In the first instance I found myself this week in the prestigious Mayfair offices of Direct Learning Marketplace (www.DLMplc.com). This, in the jargon of the investor, is a “buy and build” vehicle for acquiring future-facing business assets in the field of business education. Driven by the entrepreneurial energies of Andy Hasoon, it has at its core an idea about learning which is one sustainable arm of  the two-pronged approach to what I now believe are the only viable metodologies for recreating learning in a networked society. By his purchase of Pixelearning, a Coventry company long on my map as an ideas centre in serious gaming, Andy signals an intention to place games at the heart of the learning experiences that he is tackling across the hugely fragmented territory of training, development, in-servicing etc in the business and industrial context.
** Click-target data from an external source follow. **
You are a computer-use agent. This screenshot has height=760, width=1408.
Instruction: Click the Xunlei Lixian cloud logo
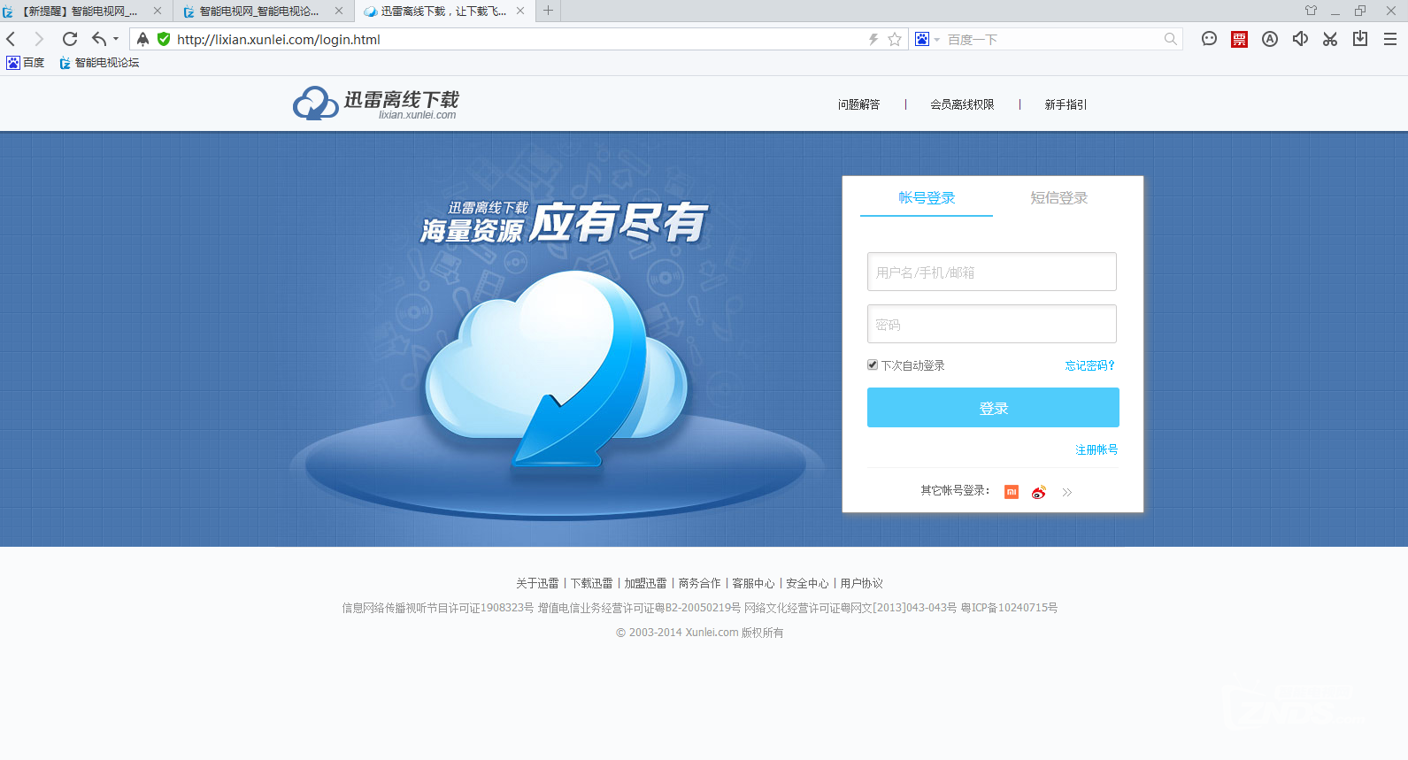point(376,104)
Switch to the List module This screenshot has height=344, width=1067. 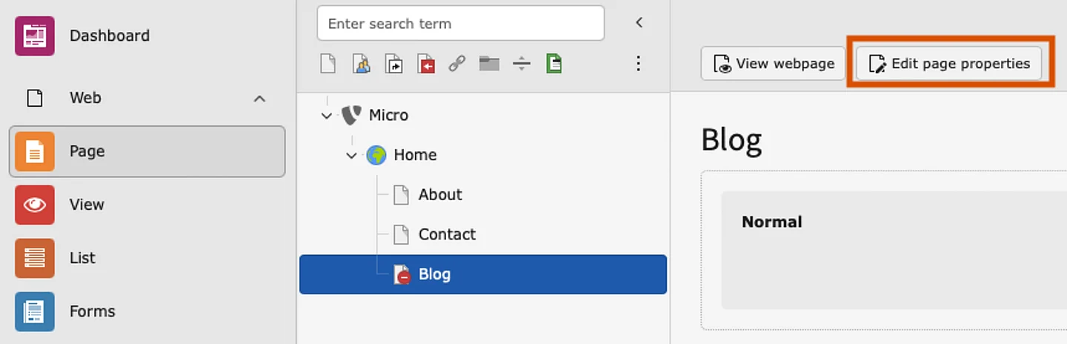82,258
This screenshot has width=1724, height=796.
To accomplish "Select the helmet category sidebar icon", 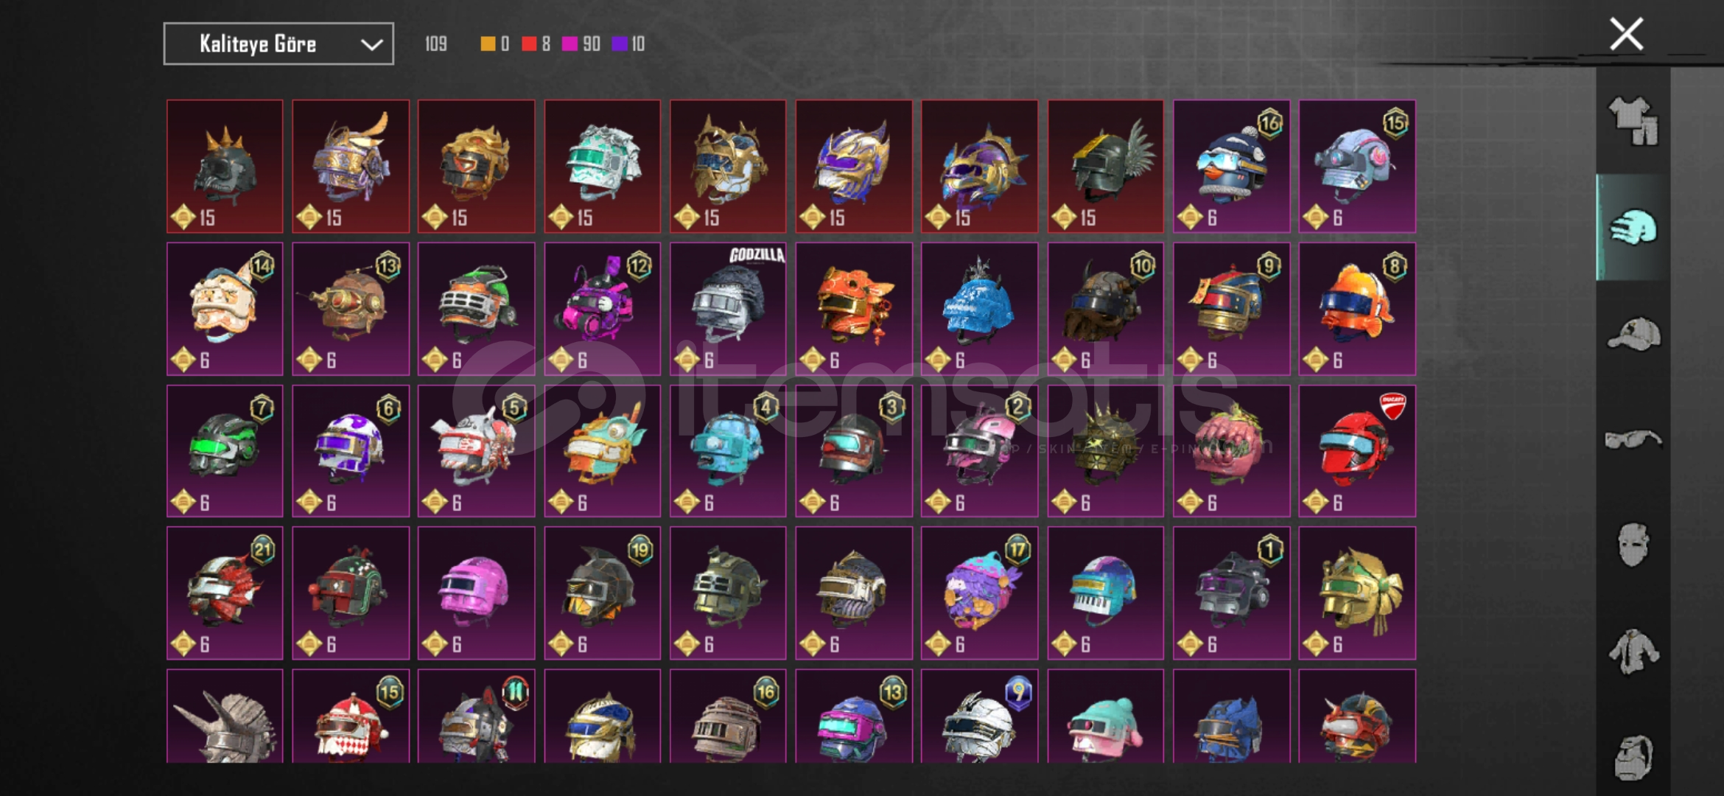I will (x=1633, y=228).
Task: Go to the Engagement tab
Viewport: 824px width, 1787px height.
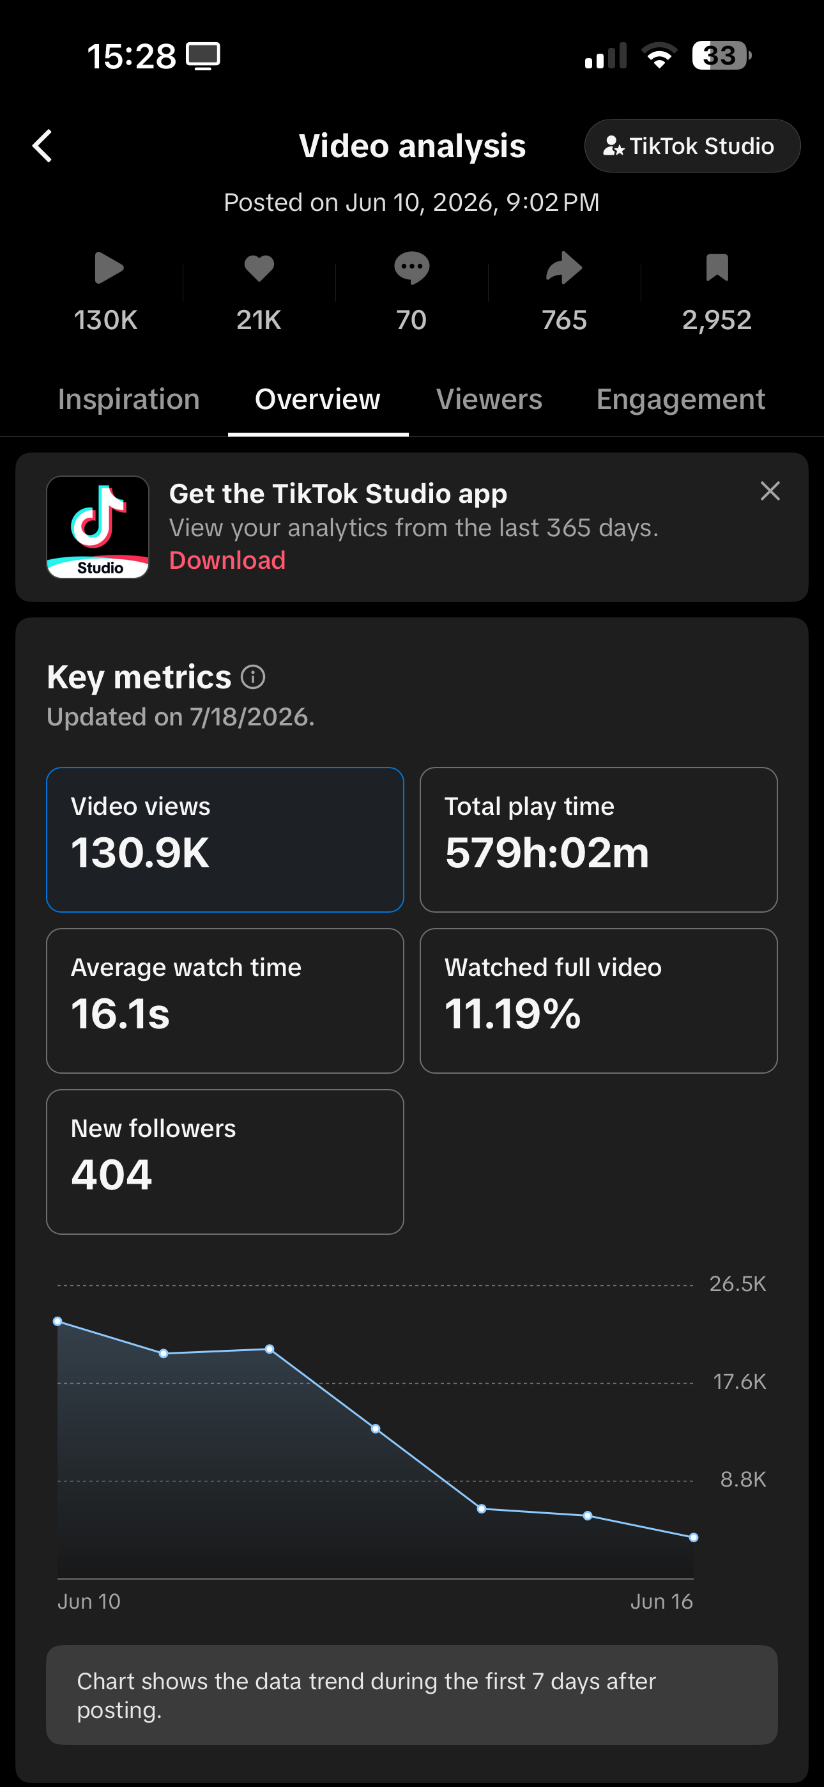Action: [x=680, y=400]
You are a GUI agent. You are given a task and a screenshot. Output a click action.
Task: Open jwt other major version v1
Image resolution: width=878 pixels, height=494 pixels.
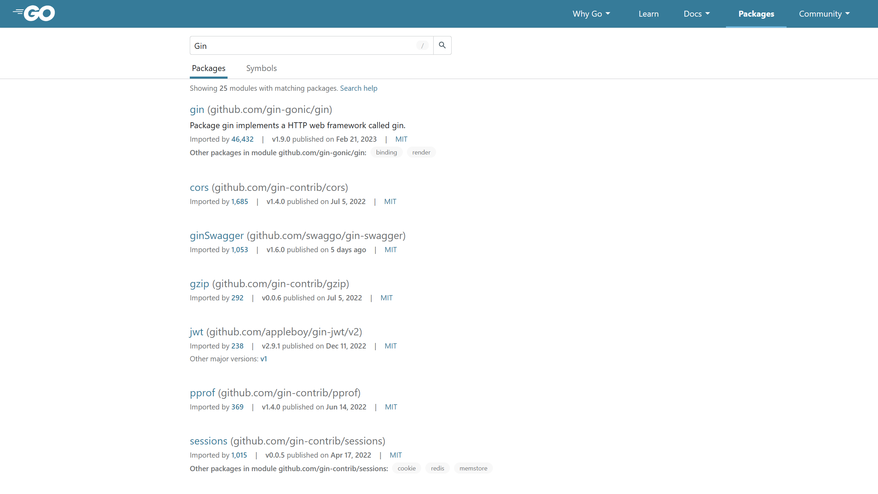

And since scale is a vital component here, and he works in a country with a gaming design tradition to be proud about, the acquisition approach is very appropriate. So to those traditional book publishers who have always said to me “Gaming is interesting but you can never build a big business around it”, I can now say “watch this space”!

And alongside gaming lets place the other future development strategy. In the 1990s, as a external director at Dorling Kindersley before it was bought by Pearson, I revelled in the development of CD-ROM-based multimedia learning experiences. The fact that this year, with the arrival of ePub3, we are at last able to do online what we could then do on disc in 1995 is surely a signal for something to happen. And it has, in Boulder, Colorado. There, a team with huge experience in multiple media development for education, led by Jeff Larsen, Larry Pape and Kevin Johnson, have begun to create video-based narratives that to me exemplify where we are going with tablet-based experiences. Their focus has been the iPad, and their initial field of engagement has again been business education (says a lot for how stroppy businesses can be when served “same old, same old” by training companies?). If you have reached this point please go immediately to http://www.inthetelling.com/tellit.html and then play the demo video (also on YouTube, where we, as learners/students, download 4 billion videos a day!). Here you will see a narrative core in video on one side of the iPad screen, with chapters, references and linkage on the other. Here you will also see navigation to other related resources. This is a licensable technology, backed by Cloud-based storage and streaming, and surrounded with the developer tools needed to create narrative based video learning on the TellIt technology.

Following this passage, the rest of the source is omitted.